Butternut pineapple spice cake
2 cups all-purpose flour
2 tsp baking powder
1 1/2 tsp baking soda
1 1/2 tsp ground cinnamon
1 tsp salt
1/4 tsp ground allspice
1 cup canola oil
1 cup granulated sugar
3/4 cup light brown sugar, packed
4 large eggs
1 tsp vanilla extract
3 cups finely grated peeled butternut squash (not cooked)
1 cup drained crushed pineapple
1 cup toasted chopped walnuts

cream cheese frosting
one 8oz package cream cheese, softened
1/2 cup (1 stick) butter, softened
1 tsp vanilla extract
2 to 2 1/2 cups powdered sugar, sifted

Instructions
Preheat oven to 350.  Butter and flour a 9x13 baking dish.
Sift together the flour, baking powder, baking soda, cinnamon, salt and allspice.
In a large mixing bowl, comine the oil, granulated sugar, and brown sugar.  Beat until well combined.  Add the eggs one at a time, beating well after each. Add the vanilla. Continue to beat until fluffy.  Gradually add the dry ingredients, mixing just until the batter is smooth and blended.  Fold in the squash, pineapple and walnuts.  Spread into prepared pan.  Bake for 35 minutes, until a cake tester inserted in the center of hte cake comes out clean.  Cool completely before frosting.

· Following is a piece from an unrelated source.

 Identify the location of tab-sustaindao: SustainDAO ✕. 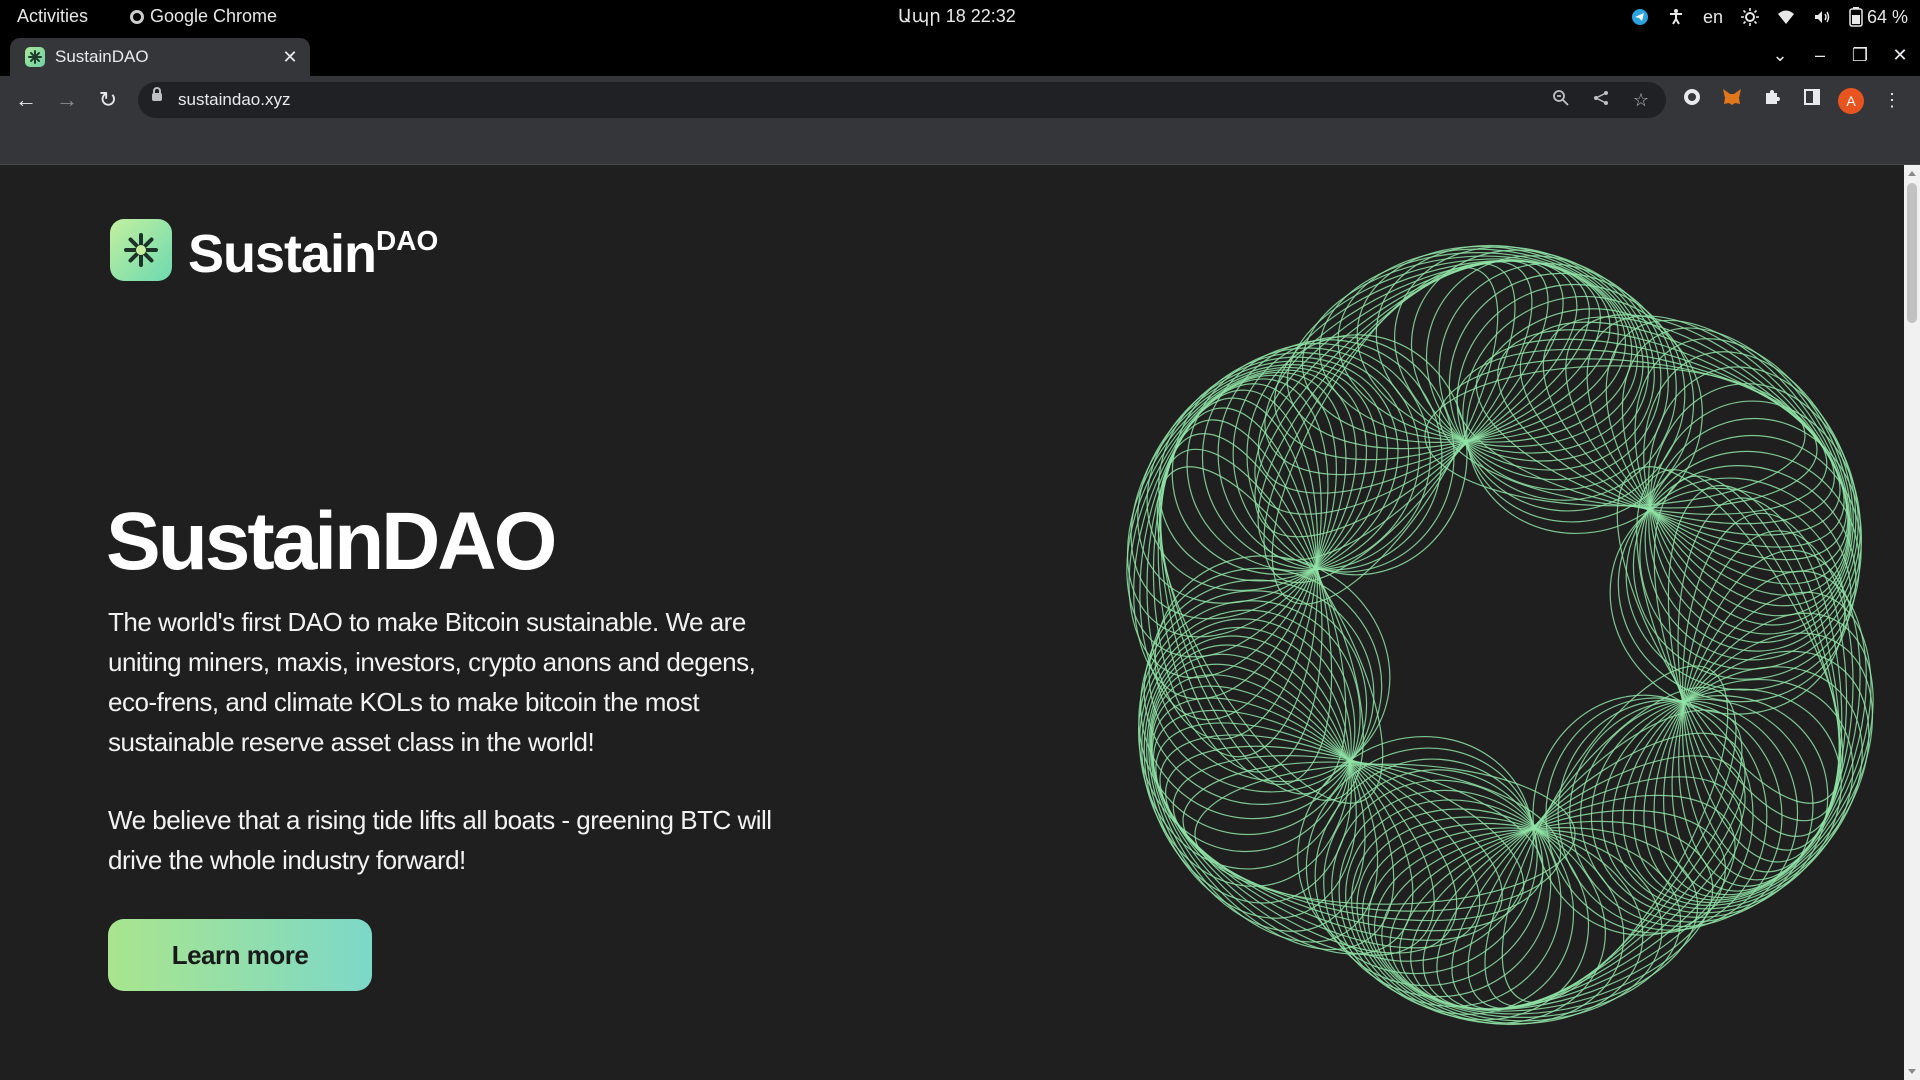
(160, 57).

For the frosting: in a medium bowl, beat together the cream cheese, butter and vanilla.  Add 2 cups of the powdered sugar and beat until smooth.  If the frosting is too thin, mix in the additional 1/2 cup powdered sugar. 

Helpful hints
To peel the squash, just cut a small portion off the bottom so it stands, and peel vertically down with a vegetable peeler. For ease of grating, cut into hand held chunks and use the small side of a cheese grater.  The whole squash won't be used.  Leftover squash can be cut into bit-sized chunks and used in a soup or stew.

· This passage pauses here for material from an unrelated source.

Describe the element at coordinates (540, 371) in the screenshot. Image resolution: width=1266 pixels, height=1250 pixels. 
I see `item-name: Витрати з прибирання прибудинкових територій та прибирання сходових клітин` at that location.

It's easy to roast walnuts.  Place them on a baking sheet in a 400 degree oven for approx. 10 min.  Be careful, once they darken they are burned.

When baking it's best to leave eggs sit on the counter until room temperature before using.

My cake baked for approx. 45 minutes instead of 35.



The Sacramento Bee does this nifty thing where they print all the nutritional information after each recipe.  But after reading it, I decided it wasn't so nifty after all.  Just go run an extra mile and you'll be fine!!

~Julie

October 7, 2010

Spanish Rice

Fajitas are a quick dinner, easy to make, and fairly healthy (depending, of course, on how much sour cream and cheese one slathers on).  Side dishes, however, can be problematic.  The sam-o gets boring after a while, so I went with something new tonight and made Spanish Rice.  I don't actually eat rice  but everyone else in my family does. Although I did taste this dish and it was pretty good.

Saute chopped green peppers, onions, and garlic until soft  (can add chopped jalapeno to taste).  Add 1 cup of rice and cook until browned.  Add 1 can of low sodium chicken broth (15 oz) and 1 can of diced tomatoes with chilies, including the juice, a pinch of chili powder and cumin.  Bring to low boil, turn down to simmer. Stirring every ten minutes for 30 minutes. 


~Julie

October 5, 2010

Jumpin' the gun....

Autumn is my favorite time of year (although I recall saying that about spring).  It seems I'm the only one I know anxiously awaiting the time change, relishing the earlier nights.  A crisp coolness in the air, leaves on the ground, closure for the year.  *sigh*

Soups and stews reign supreme at the Stolzman household from November through March.  Any and all combination of ingredients.  Yum!  Even though it was a bit warm today, some leftover mashed potatoes were calling out to be the base of broccoli, cheese, and bacon soup.

Super easy to make.
However much leftover steamed broccoli you have combined with some leftover mashed potatoes and a few cans of chicken broth.  Cook some bacon crisp and add cheese.  Tonight it was Velveeta, but it can be cheddar or any other.  Heat until the cheese is melted.  It helps to have an immersion blender for the potatoes, otherwise they can take a while to blend with the broth.

~Julie

And a very happy birthday to my lovely sister Marie!!!